Data supplied:

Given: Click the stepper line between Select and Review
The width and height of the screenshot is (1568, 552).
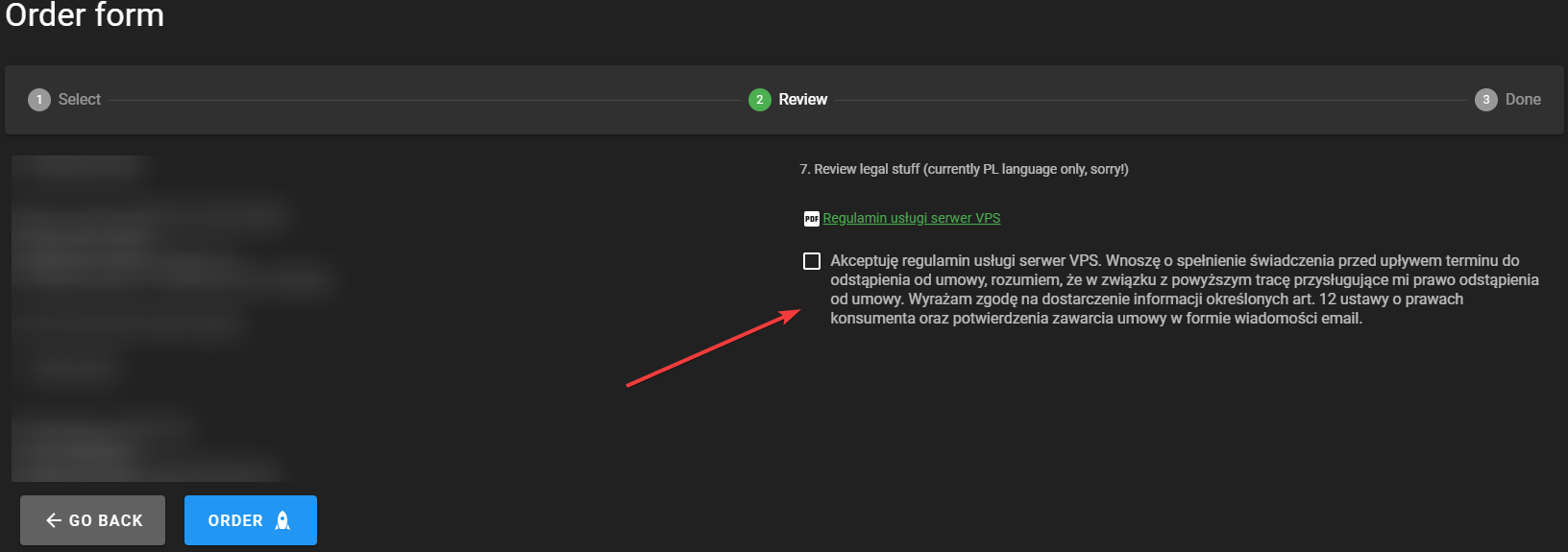Looking at the screenshot, I should tap(423, 100).
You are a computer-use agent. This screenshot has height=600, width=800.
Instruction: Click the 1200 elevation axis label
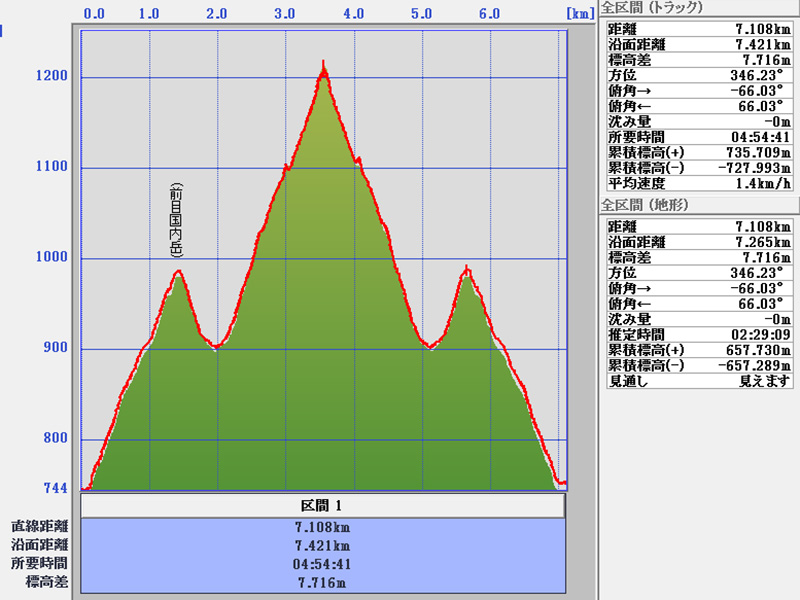pyautogui.click(x=52, y=77)
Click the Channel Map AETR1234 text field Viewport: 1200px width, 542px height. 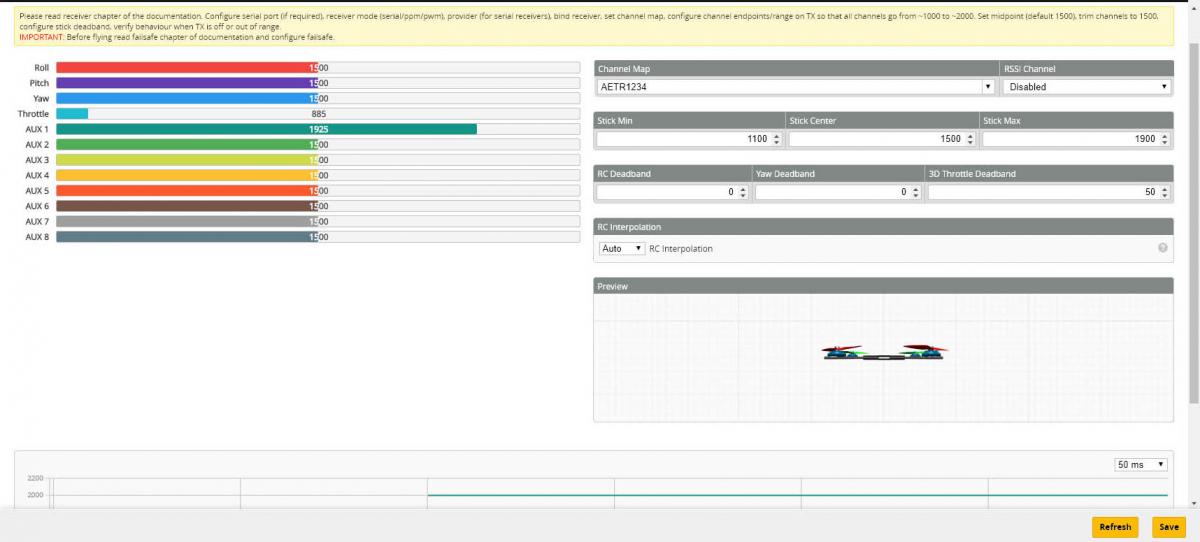pyautogui.click(x=788, y=87)
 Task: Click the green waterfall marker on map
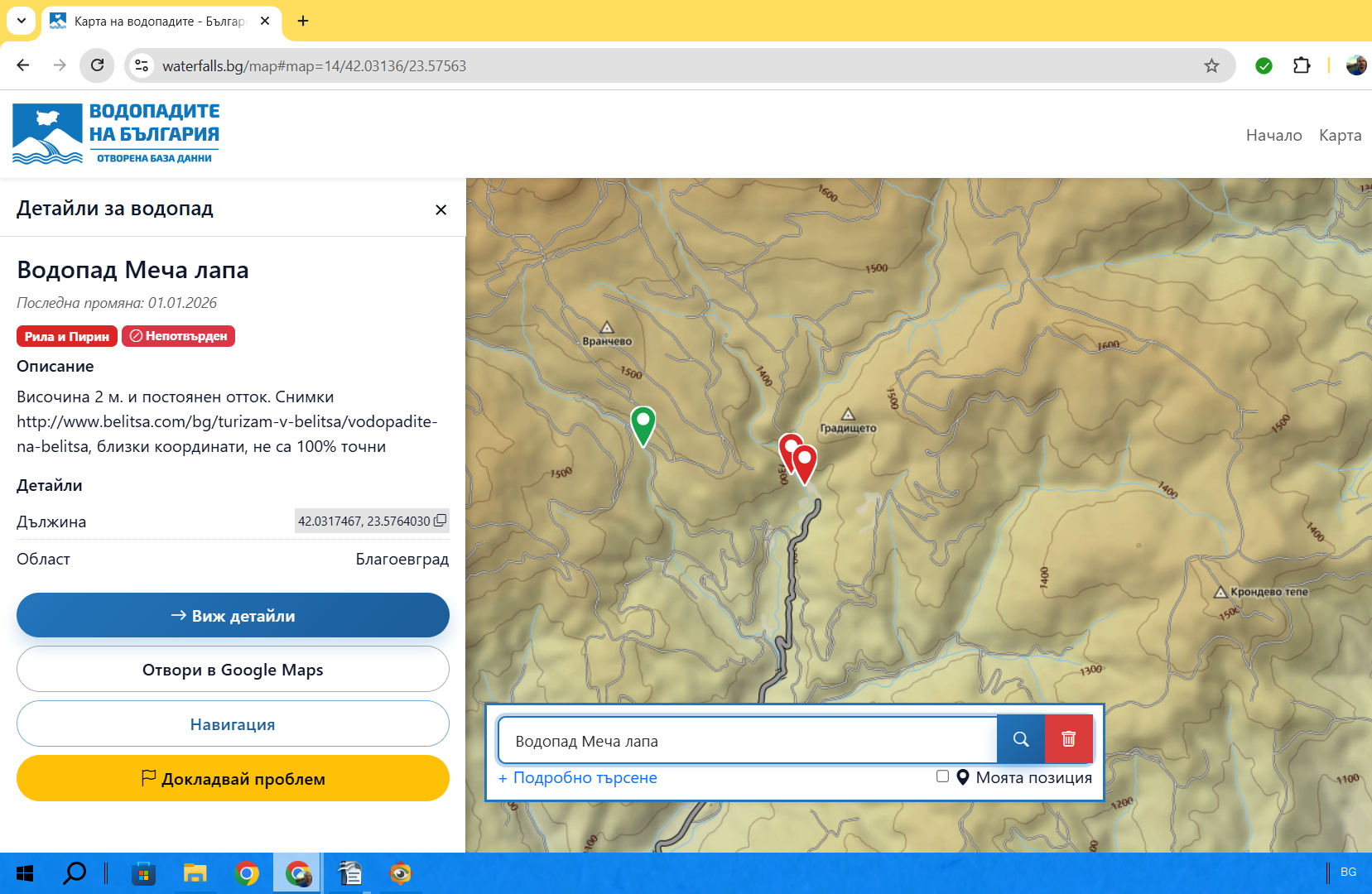(643, 422)
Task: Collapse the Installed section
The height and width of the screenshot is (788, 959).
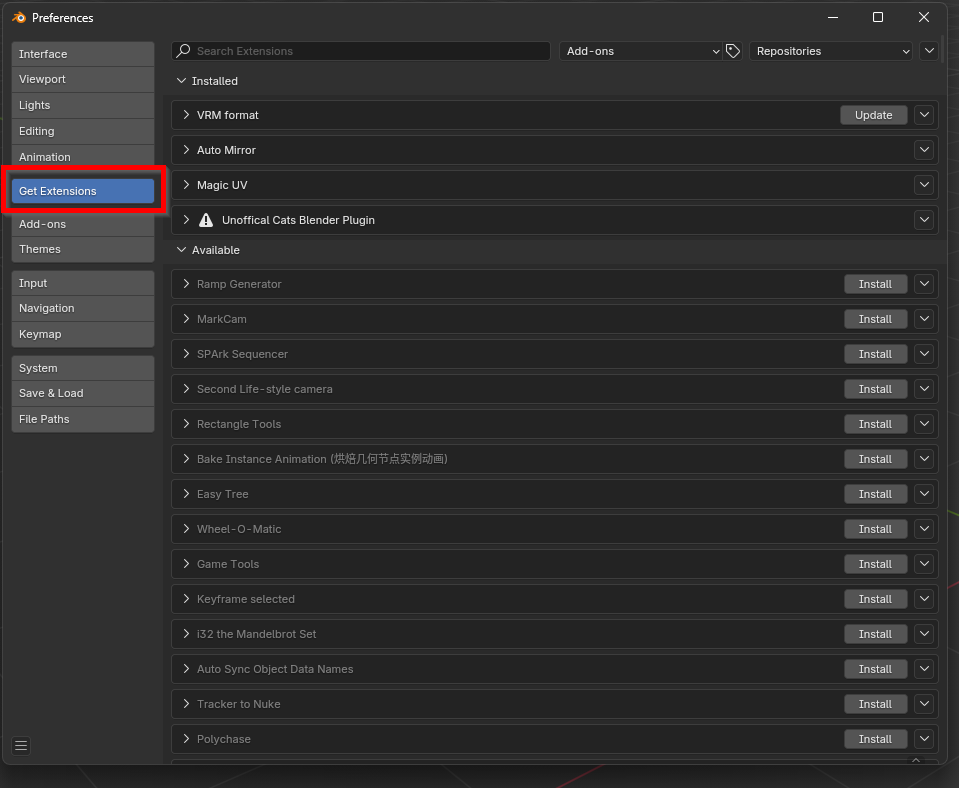Action: coord(182,81)
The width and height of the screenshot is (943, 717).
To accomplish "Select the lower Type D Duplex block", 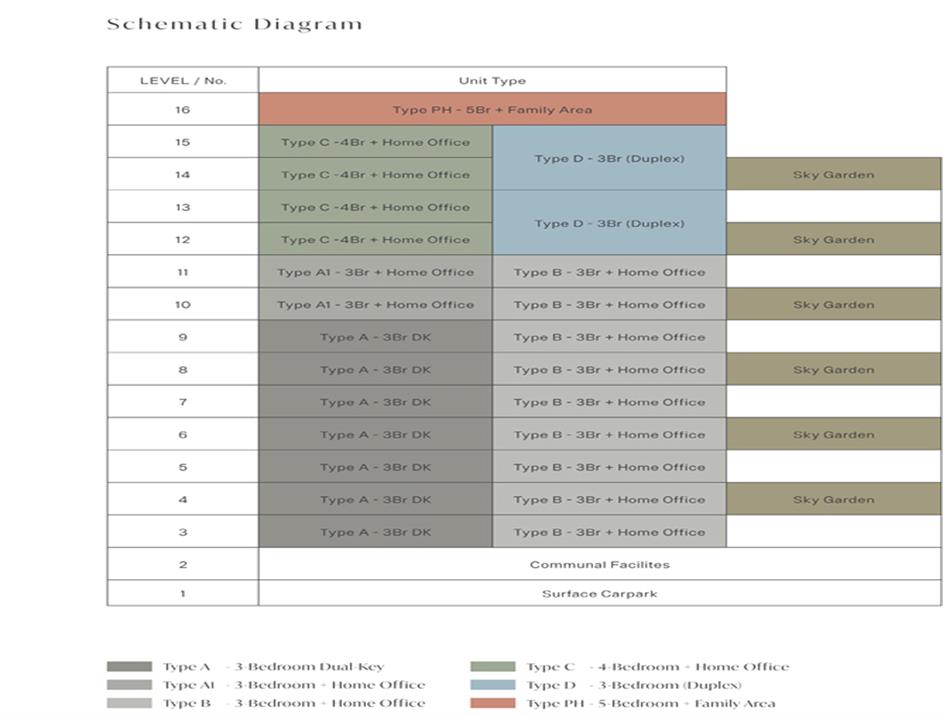I will tap(609, 223).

Problem description: "You are a computer-use" marks the last line to keep. Retype every line from the start of the entries through that one, exactly, and drop the pictures.

Expected output:
Given: Click the stepper line between Select and Review
The width and height of the screenshot is (1568, 552).
Looking at the screenshot, I should tap(423, 100).
You are a computer-use agent. This screenshot has height=600, width=800.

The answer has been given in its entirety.